Aug 05, 2009 20:02
I really appreciate what everyone who commented said to me on my last post. It really helps to know that there are supportive people there for me.
I have been doing so much thinking since my "confession" two weeks ago. Afterward I had some conversations that I really should have had years ago and it felt really good to be honest with people who have always meant so much to me and who I always felt like I was hiding a huge part of myself from. I'm still trying to figure out what I do in regards to all the other people in my life as well as what I do from here in regards to building some kind of life for myself.

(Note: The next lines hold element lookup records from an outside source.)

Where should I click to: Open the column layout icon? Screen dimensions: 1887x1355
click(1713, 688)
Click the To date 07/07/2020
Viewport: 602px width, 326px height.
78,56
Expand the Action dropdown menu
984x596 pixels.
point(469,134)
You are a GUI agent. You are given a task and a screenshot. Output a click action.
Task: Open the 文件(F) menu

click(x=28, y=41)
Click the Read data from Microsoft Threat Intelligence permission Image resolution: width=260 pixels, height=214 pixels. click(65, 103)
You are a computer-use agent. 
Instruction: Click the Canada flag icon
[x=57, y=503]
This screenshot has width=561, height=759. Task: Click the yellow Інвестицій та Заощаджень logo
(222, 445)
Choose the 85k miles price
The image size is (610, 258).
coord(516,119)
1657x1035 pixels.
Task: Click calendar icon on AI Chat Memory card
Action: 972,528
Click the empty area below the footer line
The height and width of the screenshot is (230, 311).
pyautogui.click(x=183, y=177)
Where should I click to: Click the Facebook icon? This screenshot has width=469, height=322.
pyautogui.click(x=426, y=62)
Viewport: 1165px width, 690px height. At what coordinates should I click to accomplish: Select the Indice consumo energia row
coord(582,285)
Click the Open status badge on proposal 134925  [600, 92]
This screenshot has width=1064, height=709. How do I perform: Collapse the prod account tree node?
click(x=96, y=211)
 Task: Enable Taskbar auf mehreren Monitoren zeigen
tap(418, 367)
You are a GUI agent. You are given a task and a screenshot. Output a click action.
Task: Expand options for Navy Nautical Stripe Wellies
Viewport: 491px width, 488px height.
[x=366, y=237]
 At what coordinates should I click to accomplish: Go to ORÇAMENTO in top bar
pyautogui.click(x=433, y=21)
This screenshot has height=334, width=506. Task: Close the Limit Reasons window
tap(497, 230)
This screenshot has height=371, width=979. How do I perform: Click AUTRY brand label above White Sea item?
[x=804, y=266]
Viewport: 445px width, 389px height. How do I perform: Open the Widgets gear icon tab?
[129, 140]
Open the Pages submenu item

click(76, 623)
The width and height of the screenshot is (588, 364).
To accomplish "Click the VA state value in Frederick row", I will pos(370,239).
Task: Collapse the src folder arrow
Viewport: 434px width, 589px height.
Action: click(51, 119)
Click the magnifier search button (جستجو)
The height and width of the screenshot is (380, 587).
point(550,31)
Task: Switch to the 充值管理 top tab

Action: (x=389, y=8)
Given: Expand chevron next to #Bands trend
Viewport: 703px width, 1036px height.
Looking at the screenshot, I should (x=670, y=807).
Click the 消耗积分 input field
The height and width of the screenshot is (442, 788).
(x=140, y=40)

The one person in my life I do not want to lose is the one who I am worried about telling the most. It's torturing me! If she feels uncomfortable being around lesbians, which she once said, would she start to feel uncomfortable with me since I have been attracted to women? Truth is, I think she's the most amazing person I've ever met, and I really don't want to lose her friendship but we have very different backgrounds and religious beliefs and I'm afraid that will cause her to feel awkward with me even though she's a really kind, caring and honest person. I'm not sure what to do.
Yesterday I was taking a walk with my mother and mom starts telling me I should start dating because I was telling her about this weird 45 year old man who was hitting on me at work yesterday. Thanks mom. I shut down the conversation before it could get into that nice awkward place where I start hyperventilating and she starts talking about "having a partner or a boyfriend" and I want to run in front of a car.
I'm a solitary person. I've always been. I'm also really introverted and I'd say repressed and I think dating is going to be a really horrible process especially if I haven't completely sorted out my sexuality which is why I ignore the whole dating scene completely. I think I'm too messed up and jaded to really have any kind of healthy relationship anyway.
I'm going to end this on a positive note. The new Cobra Starship cd is amazing and everyone should buy it when it comes out or find it online to listen to.